Corte e remova o nervo óptico sob o microscópio dissecando. Utilizando dois pares de fórceps descascam e descartam as camadas de esclera, coroide e pigmento da retina, seguidas pela remoção da íris. Com o lado nervoso óptico da retina voltado para cima e as lentes viradas para baixo, injete 50 microliters de PBS logo abaixo do copo de retina para permitir o acúmulo do PBS entre o corpo vítreo gelatinizado e a retina.

Use fórceps de microcirurgia para descascar suavemente o copo de retina e o corpo ciliar do corpo vítreo. Usando uma tubulação de transferência, transfira o copo de gelatina contendo o tecido hialoide imerso em PBS para um slide de microscópio. E vire os tecidos restantes para que a lente fique virada para cima.

Em seguida, levante a lente e solte suavemente a conexão entre a lente tunica vasculosa lentis e a vasa hyaloidea propria antes de cortar a artéria hialoide com a tesoura de microcirurgia para remover a lente tunica vasculosa lentis. Mantenha a região vasa hyaloidea propria do copo hialoide para a montagem plana. Para a montagem plana das amostras do vaso hialoide, enxágue suavemente o copo hialoide com PBS fresco para remover quaisquer detritos de dissecção.

Com o tecido flutuando em PBS use fórceps de microcirurgia para organizar suavemente e ajustar a posição do copo hialoide gelatinizado para que a borda do copo esteja virada para baixo. Coloque o slide com o copo de hialoide imerso em PBS em um aquecedor de slides a 37 graus Celsius. Depois que a gelatina derreter e o hialoide achatar remover o slide quando ele mal está seco e adicionar uma gota de meio de montagem anti-fade com DAPI para manchar os núcleos nos vasos hialoides.

Em seguida, coloque suavemente uma mancha de cobertura no hialoide para completar a montagem plana. Para imaginar a coloração da DAPI dos vasos hialoides, transfira a amostra montada para o estágio de um microscópio fluorescente e confirme que a artéria hialoide central é visível. Em seguida, identifique os ramos do vaso diretamente derivados da artéria hialoide e conte manualmente o número de ramos de vasos para quantificação.

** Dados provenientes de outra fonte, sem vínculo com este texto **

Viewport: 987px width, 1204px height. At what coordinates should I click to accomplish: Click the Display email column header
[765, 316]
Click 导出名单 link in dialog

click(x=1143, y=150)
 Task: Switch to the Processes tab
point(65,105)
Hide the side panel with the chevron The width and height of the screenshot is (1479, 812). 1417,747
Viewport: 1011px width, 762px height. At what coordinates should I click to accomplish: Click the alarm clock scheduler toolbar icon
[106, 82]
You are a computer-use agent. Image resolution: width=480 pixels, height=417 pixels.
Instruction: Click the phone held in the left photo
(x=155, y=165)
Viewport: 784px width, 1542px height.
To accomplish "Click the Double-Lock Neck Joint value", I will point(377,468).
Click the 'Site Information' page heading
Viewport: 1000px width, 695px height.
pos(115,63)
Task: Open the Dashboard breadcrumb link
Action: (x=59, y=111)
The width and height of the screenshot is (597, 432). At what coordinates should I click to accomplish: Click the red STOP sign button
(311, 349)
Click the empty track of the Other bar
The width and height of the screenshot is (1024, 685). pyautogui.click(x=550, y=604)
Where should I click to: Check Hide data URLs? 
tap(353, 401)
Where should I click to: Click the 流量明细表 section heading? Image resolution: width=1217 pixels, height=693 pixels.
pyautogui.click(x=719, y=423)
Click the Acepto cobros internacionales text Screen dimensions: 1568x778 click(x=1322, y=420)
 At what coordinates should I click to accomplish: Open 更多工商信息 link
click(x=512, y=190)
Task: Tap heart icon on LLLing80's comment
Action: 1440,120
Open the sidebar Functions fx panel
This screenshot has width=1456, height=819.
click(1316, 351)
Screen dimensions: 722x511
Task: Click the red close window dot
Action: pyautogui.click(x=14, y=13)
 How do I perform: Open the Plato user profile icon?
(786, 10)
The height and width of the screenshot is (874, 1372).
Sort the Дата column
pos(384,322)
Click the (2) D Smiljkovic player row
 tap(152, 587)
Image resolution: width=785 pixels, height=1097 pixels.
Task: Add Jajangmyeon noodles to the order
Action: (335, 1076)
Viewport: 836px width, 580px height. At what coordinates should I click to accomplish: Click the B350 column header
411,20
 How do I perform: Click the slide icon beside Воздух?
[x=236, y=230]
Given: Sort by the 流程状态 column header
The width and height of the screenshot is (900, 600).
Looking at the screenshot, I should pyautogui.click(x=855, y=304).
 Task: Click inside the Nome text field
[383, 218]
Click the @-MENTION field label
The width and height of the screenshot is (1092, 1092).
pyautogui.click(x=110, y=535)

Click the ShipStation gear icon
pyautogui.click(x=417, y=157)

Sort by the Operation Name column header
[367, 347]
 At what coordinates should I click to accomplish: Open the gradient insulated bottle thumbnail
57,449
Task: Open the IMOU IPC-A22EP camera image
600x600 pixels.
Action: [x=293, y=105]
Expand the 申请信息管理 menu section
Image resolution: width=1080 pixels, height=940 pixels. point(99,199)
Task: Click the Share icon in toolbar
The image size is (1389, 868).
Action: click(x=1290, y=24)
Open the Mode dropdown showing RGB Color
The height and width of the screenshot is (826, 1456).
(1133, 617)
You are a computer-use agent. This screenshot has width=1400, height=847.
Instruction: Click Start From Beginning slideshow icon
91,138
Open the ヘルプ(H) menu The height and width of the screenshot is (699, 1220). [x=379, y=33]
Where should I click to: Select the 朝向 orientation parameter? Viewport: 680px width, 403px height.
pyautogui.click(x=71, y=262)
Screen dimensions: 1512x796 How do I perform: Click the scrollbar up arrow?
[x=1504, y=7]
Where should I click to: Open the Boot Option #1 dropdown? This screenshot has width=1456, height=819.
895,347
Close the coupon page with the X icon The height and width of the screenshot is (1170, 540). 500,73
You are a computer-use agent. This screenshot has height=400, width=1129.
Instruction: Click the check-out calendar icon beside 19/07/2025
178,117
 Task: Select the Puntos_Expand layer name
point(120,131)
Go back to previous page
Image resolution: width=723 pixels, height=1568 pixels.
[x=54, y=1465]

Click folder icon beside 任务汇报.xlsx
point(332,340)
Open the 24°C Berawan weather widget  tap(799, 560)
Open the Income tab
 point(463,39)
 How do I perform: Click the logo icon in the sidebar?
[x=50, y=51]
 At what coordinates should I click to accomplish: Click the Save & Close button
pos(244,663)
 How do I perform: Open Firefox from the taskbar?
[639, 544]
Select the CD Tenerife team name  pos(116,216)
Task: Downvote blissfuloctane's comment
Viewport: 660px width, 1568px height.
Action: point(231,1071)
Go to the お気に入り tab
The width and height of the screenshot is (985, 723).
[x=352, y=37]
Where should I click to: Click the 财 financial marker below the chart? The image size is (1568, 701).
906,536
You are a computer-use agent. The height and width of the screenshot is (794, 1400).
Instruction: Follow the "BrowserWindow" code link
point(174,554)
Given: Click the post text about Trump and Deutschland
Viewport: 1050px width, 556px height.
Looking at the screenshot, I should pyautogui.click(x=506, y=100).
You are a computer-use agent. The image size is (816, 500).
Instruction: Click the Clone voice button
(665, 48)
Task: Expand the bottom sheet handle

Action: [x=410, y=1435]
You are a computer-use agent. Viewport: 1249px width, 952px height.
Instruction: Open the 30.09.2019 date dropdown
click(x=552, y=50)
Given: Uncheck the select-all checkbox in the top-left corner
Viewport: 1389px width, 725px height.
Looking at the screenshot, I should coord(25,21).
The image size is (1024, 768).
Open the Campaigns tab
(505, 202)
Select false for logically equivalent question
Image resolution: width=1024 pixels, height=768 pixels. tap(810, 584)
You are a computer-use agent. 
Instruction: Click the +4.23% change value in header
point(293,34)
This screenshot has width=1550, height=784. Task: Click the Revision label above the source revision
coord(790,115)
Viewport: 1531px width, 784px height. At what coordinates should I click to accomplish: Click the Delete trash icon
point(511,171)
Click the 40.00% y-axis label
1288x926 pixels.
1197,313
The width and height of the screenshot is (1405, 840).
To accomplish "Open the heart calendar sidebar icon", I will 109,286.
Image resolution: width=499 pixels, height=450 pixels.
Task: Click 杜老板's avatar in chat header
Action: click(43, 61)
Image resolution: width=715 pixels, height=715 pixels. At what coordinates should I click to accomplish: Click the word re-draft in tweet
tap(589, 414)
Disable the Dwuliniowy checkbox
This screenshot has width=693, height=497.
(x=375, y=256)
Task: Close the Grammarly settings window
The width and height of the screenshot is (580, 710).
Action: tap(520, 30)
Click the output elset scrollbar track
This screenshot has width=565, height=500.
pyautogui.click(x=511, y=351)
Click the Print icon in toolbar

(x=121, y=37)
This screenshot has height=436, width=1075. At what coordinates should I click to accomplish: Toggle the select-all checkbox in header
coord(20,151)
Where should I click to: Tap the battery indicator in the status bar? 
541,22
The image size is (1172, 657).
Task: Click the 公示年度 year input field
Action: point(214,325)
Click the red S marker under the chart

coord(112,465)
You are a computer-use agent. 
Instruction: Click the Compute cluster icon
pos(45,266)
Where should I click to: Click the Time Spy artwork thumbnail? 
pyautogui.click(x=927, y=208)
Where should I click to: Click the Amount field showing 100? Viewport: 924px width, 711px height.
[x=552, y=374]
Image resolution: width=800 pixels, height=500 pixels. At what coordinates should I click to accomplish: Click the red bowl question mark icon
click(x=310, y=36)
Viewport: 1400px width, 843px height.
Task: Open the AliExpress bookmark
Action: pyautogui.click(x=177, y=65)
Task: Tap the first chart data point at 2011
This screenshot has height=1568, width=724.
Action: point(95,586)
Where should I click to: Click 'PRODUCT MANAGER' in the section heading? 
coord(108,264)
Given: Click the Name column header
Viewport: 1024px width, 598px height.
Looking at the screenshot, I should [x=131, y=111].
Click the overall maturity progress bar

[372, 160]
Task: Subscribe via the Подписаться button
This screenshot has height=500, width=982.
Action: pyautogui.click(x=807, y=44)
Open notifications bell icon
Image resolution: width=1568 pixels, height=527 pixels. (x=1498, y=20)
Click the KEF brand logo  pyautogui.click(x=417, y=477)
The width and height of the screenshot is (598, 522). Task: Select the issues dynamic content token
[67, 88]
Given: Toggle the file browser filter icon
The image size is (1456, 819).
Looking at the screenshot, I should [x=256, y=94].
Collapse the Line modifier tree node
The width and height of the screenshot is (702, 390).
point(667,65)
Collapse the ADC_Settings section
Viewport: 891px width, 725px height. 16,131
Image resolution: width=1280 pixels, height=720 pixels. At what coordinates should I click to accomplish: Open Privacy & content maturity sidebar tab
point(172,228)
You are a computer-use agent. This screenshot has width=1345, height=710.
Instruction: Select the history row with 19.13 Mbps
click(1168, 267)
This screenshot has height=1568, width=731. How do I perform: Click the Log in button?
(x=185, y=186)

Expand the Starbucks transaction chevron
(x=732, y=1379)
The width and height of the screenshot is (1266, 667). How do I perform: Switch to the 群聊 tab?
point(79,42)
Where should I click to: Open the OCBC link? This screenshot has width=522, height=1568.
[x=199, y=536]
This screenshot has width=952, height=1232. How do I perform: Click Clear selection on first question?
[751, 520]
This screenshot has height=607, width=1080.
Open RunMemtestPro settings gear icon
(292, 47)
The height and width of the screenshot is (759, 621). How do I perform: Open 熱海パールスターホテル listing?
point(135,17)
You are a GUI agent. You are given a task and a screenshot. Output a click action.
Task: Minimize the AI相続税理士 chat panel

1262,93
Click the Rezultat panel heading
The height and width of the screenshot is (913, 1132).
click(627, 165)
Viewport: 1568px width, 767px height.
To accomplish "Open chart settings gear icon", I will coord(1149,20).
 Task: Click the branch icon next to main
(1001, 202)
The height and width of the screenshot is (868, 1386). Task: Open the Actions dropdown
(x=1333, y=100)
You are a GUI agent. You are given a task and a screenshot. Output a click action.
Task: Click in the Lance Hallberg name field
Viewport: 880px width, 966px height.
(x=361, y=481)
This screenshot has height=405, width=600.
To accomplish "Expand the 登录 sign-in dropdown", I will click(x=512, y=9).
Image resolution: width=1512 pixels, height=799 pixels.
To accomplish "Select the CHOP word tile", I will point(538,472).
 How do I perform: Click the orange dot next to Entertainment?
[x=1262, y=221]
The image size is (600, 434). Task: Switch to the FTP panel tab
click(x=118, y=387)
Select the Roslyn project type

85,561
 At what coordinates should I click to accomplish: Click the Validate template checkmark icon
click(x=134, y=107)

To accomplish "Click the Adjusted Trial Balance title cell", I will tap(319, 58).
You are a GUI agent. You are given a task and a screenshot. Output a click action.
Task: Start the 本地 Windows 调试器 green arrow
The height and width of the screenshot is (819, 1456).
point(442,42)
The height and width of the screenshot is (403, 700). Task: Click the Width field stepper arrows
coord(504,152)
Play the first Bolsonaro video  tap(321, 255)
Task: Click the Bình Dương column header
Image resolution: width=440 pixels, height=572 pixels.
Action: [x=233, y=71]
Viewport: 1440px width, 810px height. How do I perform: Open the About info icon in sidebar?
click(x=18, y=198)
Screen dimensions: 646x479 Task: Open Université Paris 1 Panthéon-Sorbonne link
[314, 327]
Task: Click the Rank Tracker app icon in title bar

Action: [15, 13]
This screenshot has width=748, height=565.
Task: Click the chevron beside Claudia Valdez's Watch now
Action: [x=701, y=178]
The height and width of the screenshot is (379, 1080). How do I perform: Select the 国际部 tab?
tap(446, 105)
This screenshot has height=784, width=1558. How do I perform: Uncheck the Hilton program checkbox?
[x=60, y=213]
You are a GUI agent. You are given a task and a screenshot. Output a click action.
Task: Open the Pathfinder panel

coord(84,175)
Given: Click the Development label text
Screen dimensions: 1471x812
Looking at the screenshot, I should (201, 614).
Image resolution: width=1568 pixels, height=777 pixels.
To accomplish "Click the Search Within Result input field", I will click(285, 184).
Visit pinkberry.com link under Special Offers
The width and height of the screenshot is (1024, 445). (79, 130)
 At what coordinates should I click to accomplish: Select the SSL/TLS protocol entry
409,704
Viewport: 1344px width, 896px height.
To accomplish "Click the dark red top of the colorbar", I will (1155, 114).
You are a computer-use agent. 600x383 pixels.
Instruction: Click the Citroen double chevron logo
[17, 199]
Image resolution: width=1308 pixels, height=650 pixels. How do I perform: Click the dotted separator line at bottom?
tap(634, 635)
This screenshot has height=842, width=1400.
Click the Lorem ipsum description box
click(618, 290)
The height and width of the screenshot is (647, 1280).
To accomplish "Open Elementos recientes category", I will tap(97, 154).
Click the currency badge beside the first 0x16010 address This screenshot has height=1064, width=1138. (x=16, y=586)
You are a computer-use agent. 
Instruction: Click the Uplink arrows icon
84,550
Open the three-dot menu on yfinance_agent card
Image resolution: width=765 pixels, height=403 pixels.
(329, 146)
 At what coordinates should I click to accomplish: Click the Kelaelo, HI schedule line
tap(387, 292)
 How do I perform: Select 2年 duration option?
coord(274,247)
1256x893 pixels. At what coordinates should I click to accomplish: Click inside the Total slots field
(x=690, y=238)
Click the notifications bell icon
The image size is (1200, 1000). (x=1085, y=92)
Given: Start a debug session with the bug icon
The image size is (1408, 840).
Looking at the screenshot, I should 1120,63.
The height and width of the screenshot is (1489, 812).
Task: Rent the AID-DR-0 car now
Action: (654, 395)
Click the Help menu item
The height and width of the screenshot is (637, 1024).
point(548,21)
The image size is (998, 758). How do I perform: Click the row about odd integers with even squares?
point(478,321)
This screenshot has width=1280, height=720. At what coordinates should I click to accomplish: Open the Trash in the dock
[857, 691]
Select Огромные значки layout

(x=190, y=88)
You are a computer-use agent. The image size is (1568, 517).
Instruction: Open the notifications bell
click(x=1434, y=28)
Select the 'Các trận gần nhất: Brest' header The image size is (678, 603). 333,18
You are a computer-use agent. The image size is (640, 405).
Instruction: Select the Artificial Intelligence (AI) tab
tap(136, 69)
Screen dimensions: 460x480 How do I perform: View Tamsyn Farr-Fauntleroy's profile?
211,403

Aqui, são mostradas vistas transversais das imagens de OCT para os tecidos de retina e hialoides em tipo selvagem de três meses de idade e proteína relacionada ao receptor de lipoproteína de baixa densidade cinco ou camundongos de nocaute LRP5, um modelo animal com vasos hialoides persistentes. Nestas imagens de angiografia de fluoresceína fundus de vasos hialoides persistentes oito ramos de vasos hialoides são observados no corpo vítreo de camundongos eliminatórios de seis semanas de idade, enquanto nenhum remanescente dos vasos hialoides é observado em animais do tipo selvagem da mesma idade. Nestes vasos hialoides, os suportes planos das células vasculares e dos macrófagos associados podem ser identificados por sua coloração nuclear da DAPI.

E cada linha de células ramificadas da artéria hialoide central representa um vaso de vasa hyaloidea propria. Ratos do tipo selvagem têm uma média de 12 ramos de vasos hialoides no oitavo dia pós-natal, enquanto filhotes de nocaute LRP5 com idade exibem cerca de 25 ramos de vasos hialoides demonstrando uma regressão significativamente prejudicada da vasculatura hialoide. Além disso, o desenvolvimento vascular de retina retardada e incompleto também é observado em filhotes de nocaute LRP5.

De fato, os vasos hialoides ainda podem ser identificados em seções transversais de seções de tecido ocular nocaute LRP5 no oitavo dia. Considerando que os olhos do tipo selvagem não exibem mais esses vasos. A coisa mais importante a se lembrar é ser gentil e paciente ao isolar o sistema hialoide da retina e outros tecidos oculares.

Depois de isolar os vasos hialoides imunossundo com diferentes marcadores celulares podem ser realizados para descobrir as interações celulares que regulam a regressão hialoide. Esta técnica explora os mecanismos celulares e moleculares subjacentes da vasculatura fetal persistente na pesquisa de angiogênese ocular. Paraformaldeído, cetamina e xilazina são perigosos.

Por favor, prepare estes reagentes em um capô de fumaça química usando o equipamento de proteção pessoal adequado.